Task details
Reproduce word for word the lines below, from the line with "You are a GUI" through the line with "Task: Click sort icon next to KD% header".

Material shown
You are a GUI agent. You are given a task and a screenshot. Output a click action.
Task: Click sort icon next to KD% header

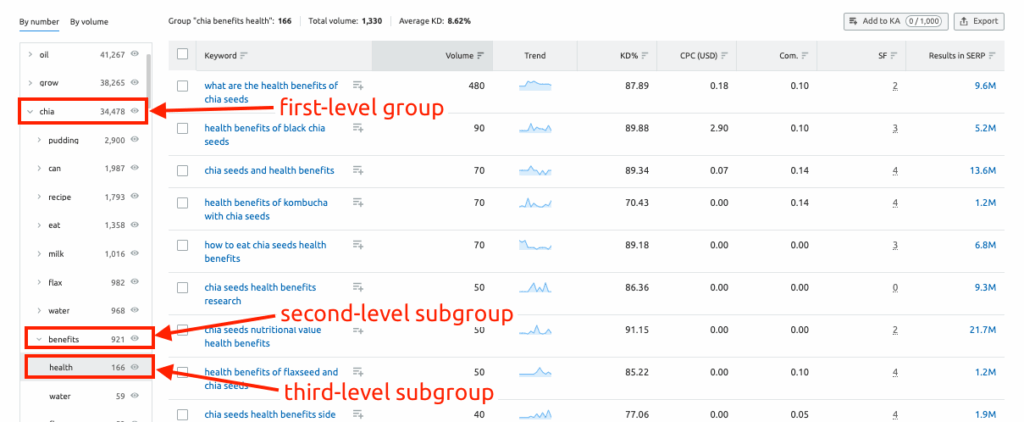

...

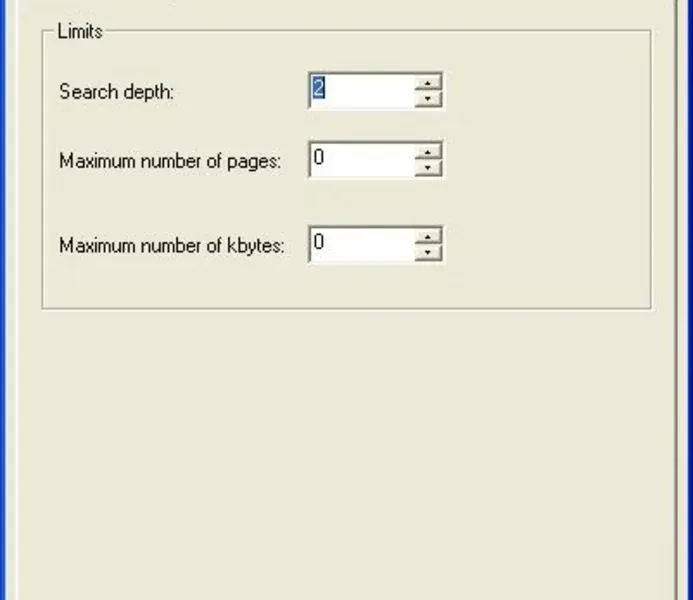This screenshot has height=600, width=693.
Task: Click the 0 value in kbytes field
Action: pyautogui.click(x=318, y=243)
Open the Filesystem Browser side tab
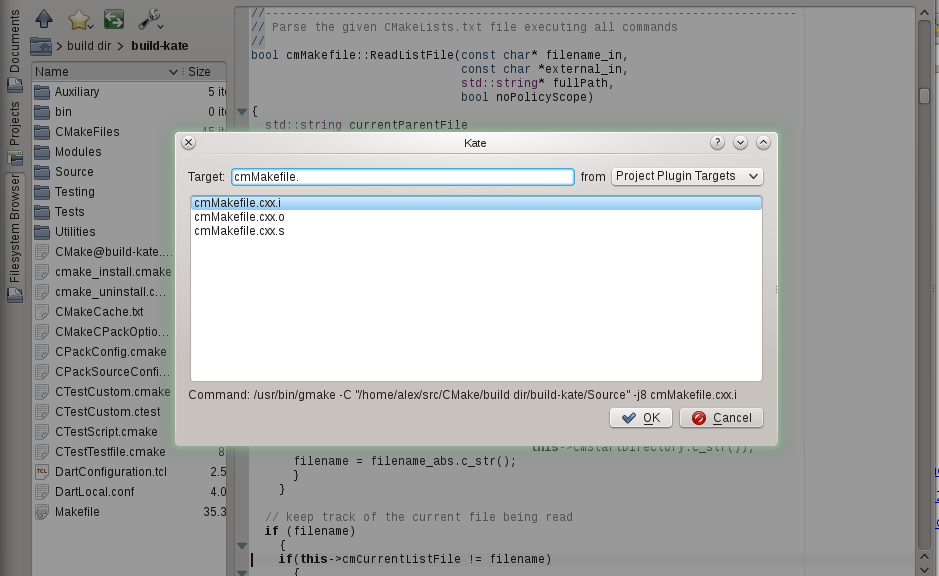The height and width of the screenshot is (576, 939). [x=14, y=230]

...

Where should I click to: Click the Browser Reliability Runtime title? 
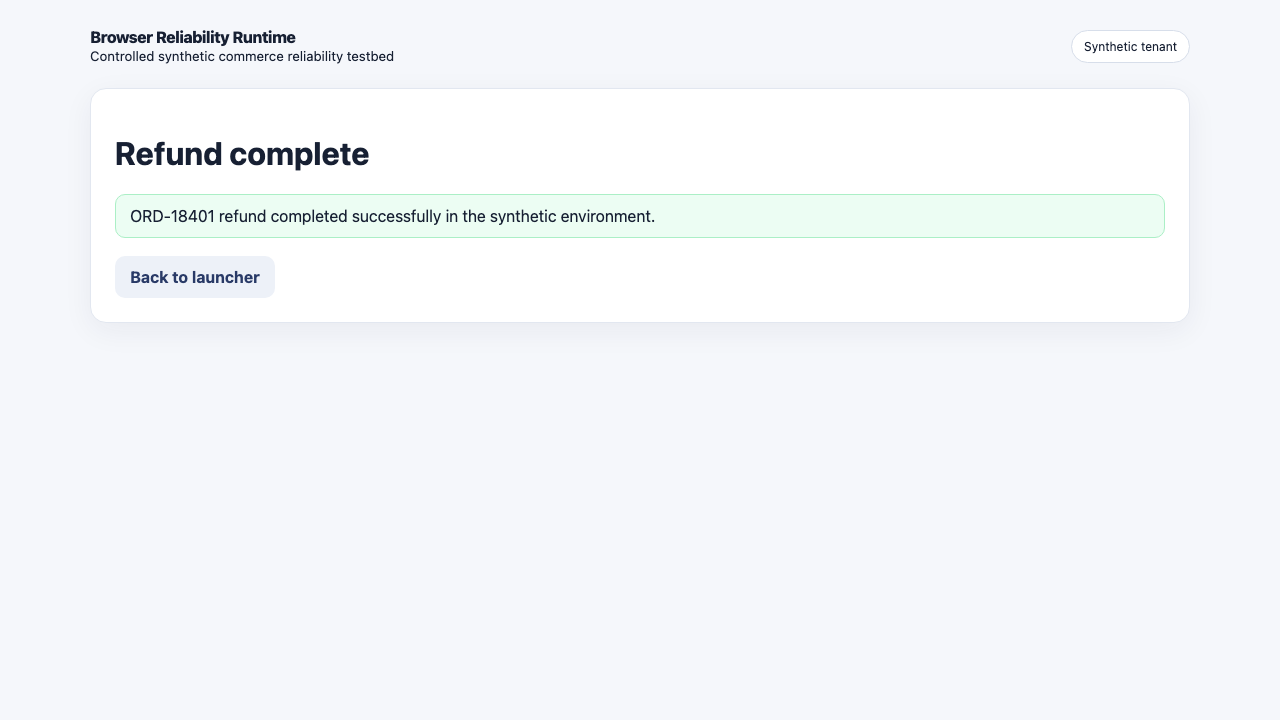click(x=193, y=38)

Task output
You are a GUI agent. You are given a task and a screenshot. Output a click action.
Task: Click sort icon next to KD% header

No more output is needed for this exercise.